**Requirement**
Pull every line of text from the records below, word for word, and leave the pictures out of your answer.

Start Task input

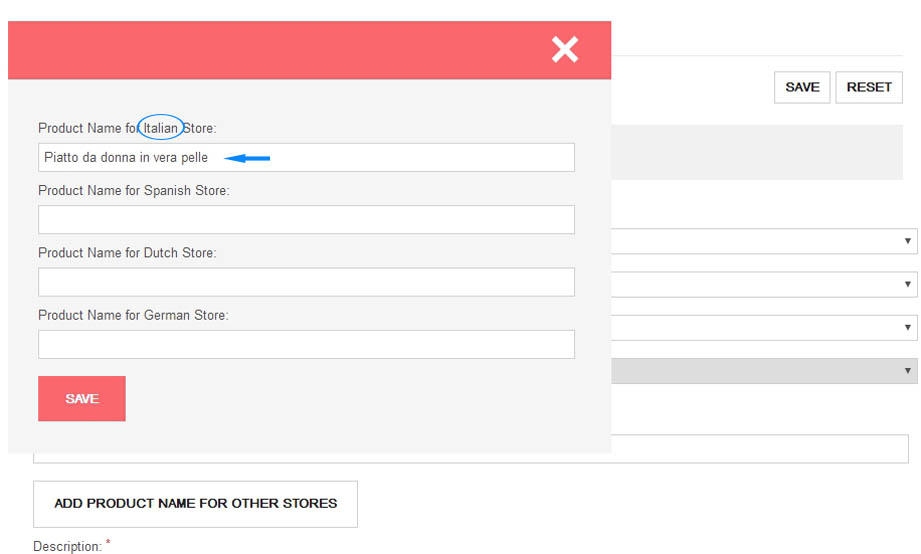Click the Description field label
The width and height of the screenshot is (921, 554).
(67, 546)
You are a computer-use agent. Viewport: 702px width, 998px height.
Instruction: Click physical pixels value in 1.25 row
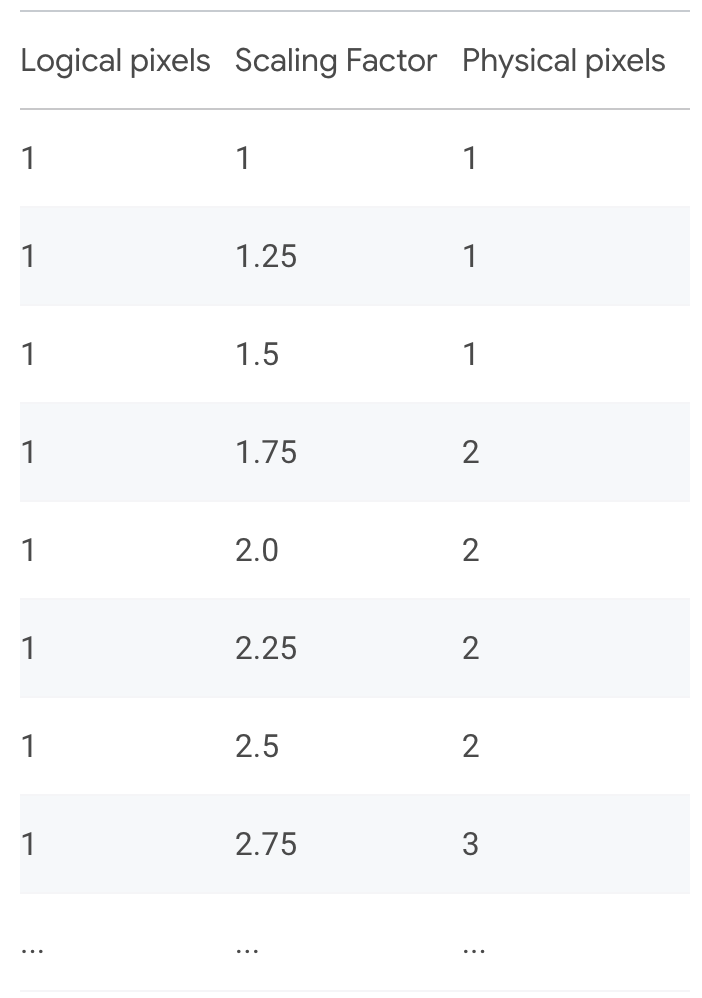470,257
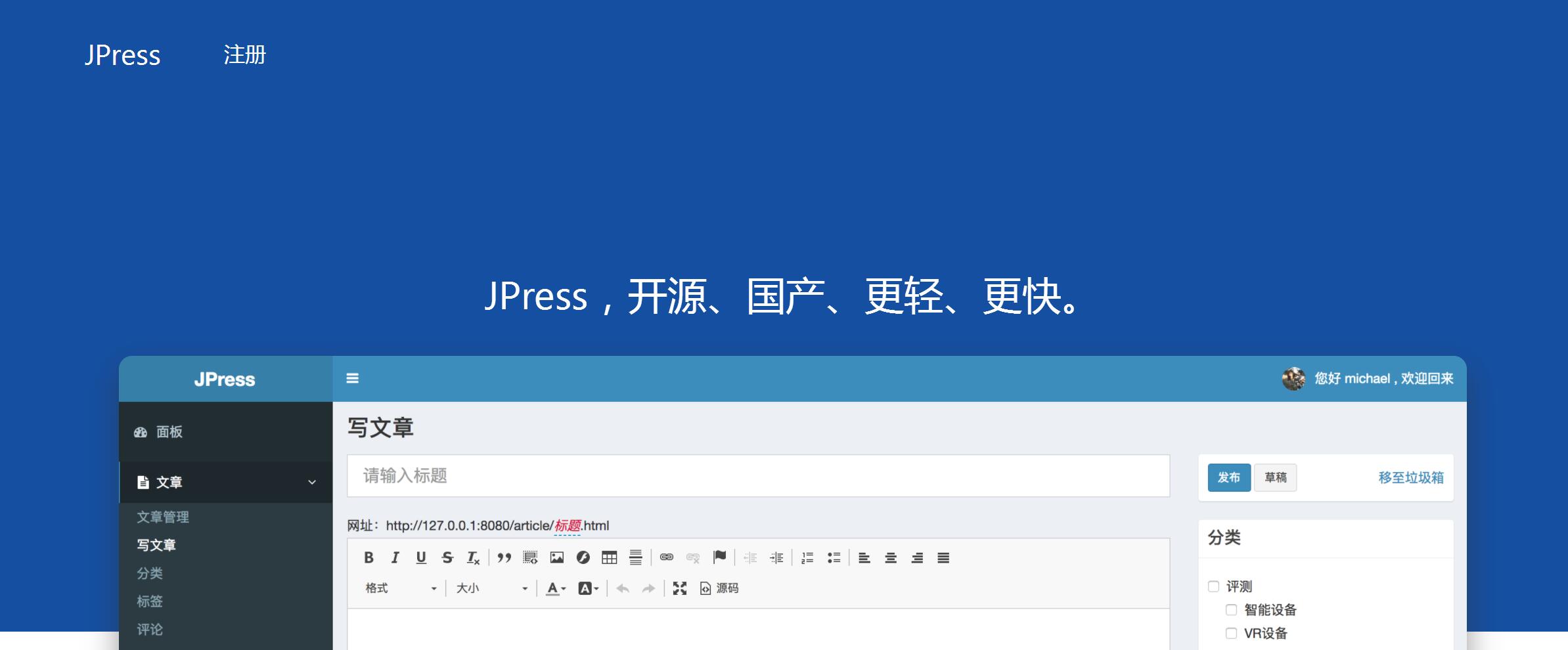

End Task input

**Answer to the exercise**
Click the Description field label
The width and height of the screenshot is (921, 554).
(67, 546)
You are a computer-use agent. Viewport: 702px width, 998px height.
Instruction: Click physical pixels value in 1.25 row
470,257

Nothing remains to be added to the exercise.